U.S. Trade Representative William E. Brock, in what the administration is billing as a major breakthrough in the auto import impasse, will fly to Japan today in a new attempt to resolve the auto crisis before Prime Minister Zenko Suzuki visits Washington next week.
A high-ranking administration official said Brock is making the trip in response to a request Suzuki made over the weekend. Brock will discuss the administration's political dilemma on the auto question, rising sentiment in Congress to restrict Japanese car sales here to help the U.S. industry retool and become more competitive, and other trade problems. Brock will not negotiate any agreement. To maintain its free-trade posture, the Reagan administration will not suggest any import limits, but will welcome any help the Japanese want to give, the administration source said.
Brock is expected to confer with Suzuki, the Japanese foreign minister and the minister of the Ministry of International Trade and Industry, another official said. The Japanese urgently want to resolve the issue before Suzuki's visit, but U.S. officials aren't sure exactly when the Japanese will announce any decision, the official said. Brock wouldn't go to Tokyo if the Japanese "weren't very sincere" in wanting to end the problem, the official said.
Not only is the auto question a delicate political issue in Japan where different factions of government and the automakers are bickering, but Brock must explain the difficulty of Reagan possibly vetoing popular but protectionist import legislation while trying to get his economic recovery program through Congress.
Brock will explain that Congress intends to pass legislation limiting Japanese exports to 1.6 million units a year, about 300,000 less than shipped here last year, and that the only concession the administration can make in return for voluntary import restrictions by the Japanese is a promise to oppose the legislation, the official said.
The Japanese automakers, who last week rebuffed direct appeals by their government for export restraint, have said they will hold exports to 1.82 million cars, the number they sold here last year. But Brock is expected to tell the government officials that such a cutback -- or one for less than three years -- would receive a negative reaction from Congress and would build momentum for passing stiff quotas, the official said.
The Japanese requested for several weeks a high-ranking delegation to discuss the auto question, the official said.

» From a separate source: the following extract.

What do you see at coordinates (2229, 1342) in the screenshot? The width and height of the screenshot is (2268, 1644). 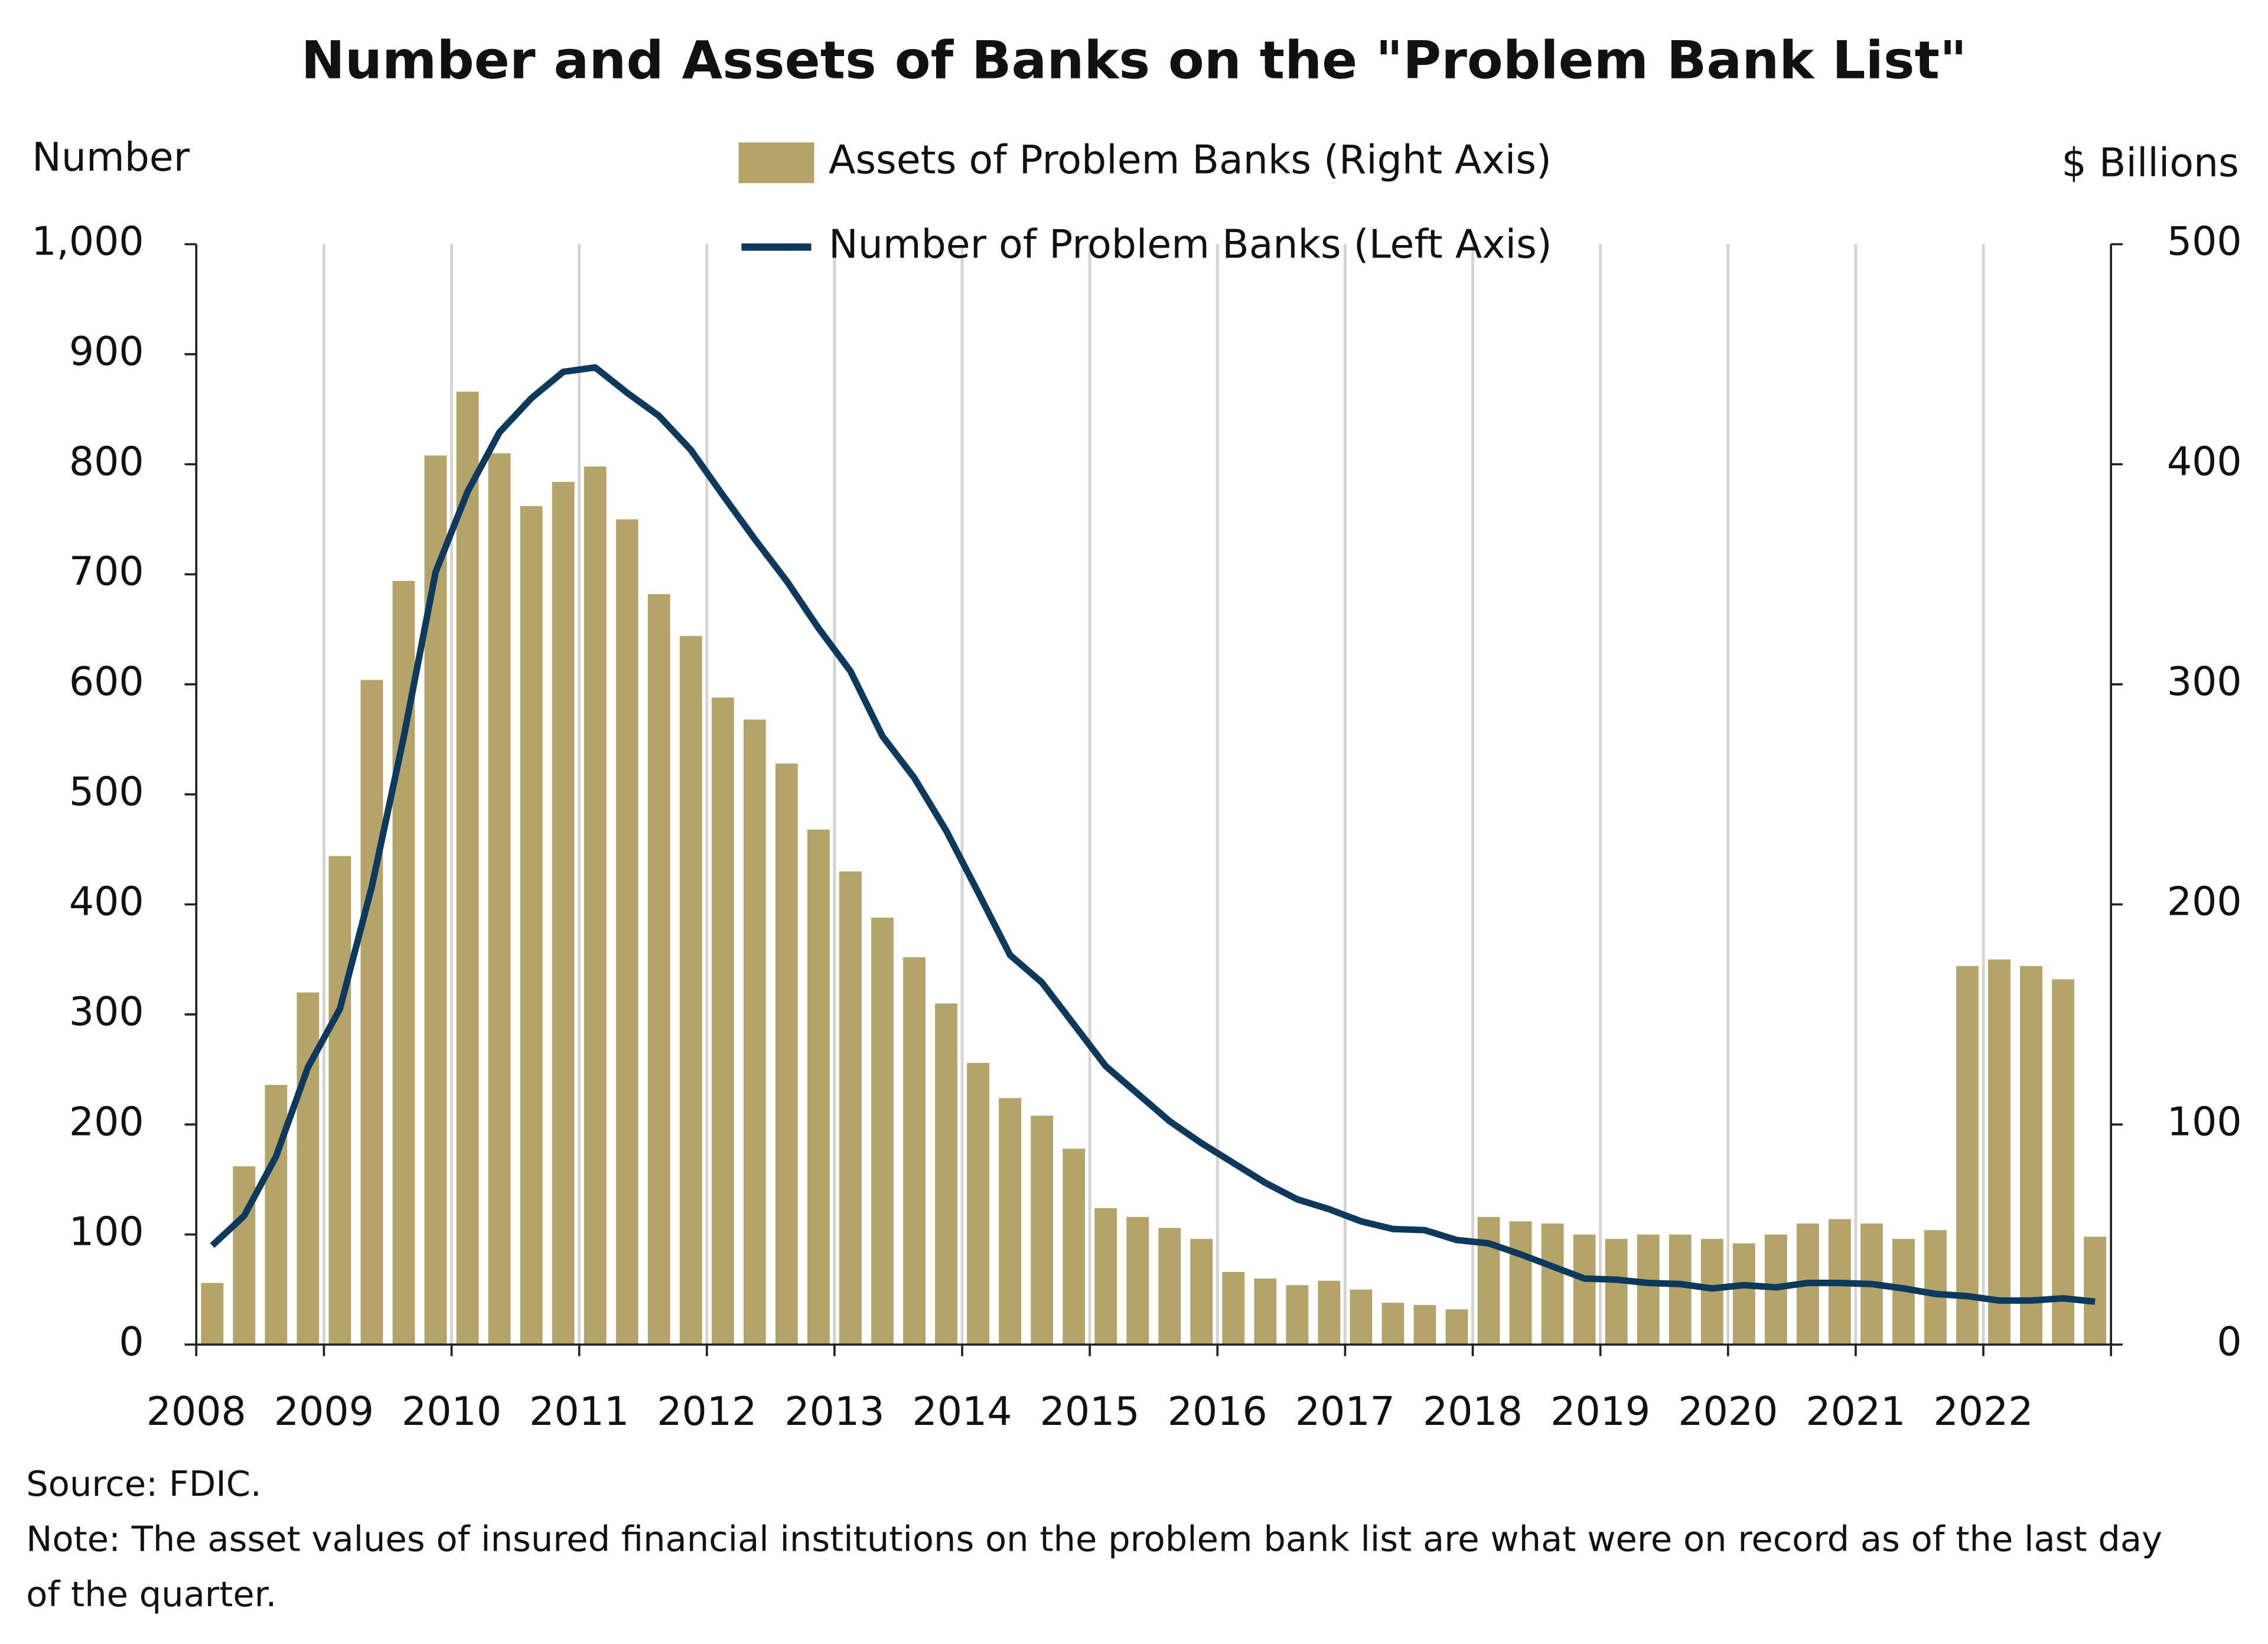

However, Brock only agreed to the visit this weekend when Suzuki said he would discuss opening trade in other areas such as agriculture, semi-conductors, leather and services and reducing nontariff barriers, the official said.
The format for the talks was unclear yesterday. The official said he wasn't sure exactly what the Japanese wanted to ask Brock and whether he would be used as a sounding board to come up with voluntary import limits that might be acceptable to Congress.
In addition to discussing the increasingly protectionist mood in Congress, Brock will say that the auto industry management and labor are willing to make great concessions to help themselves. The Japanese automakers, angered that they are being asked to sacrifice for the sake of the U.S. auto industry, have urged that Detroit contribute more.
However, the official noted that the United Auto Workers union is facing elections this spring and it will be difficult for a candidate to run on a platform of cutting wages and benefits to help the industry as a whole.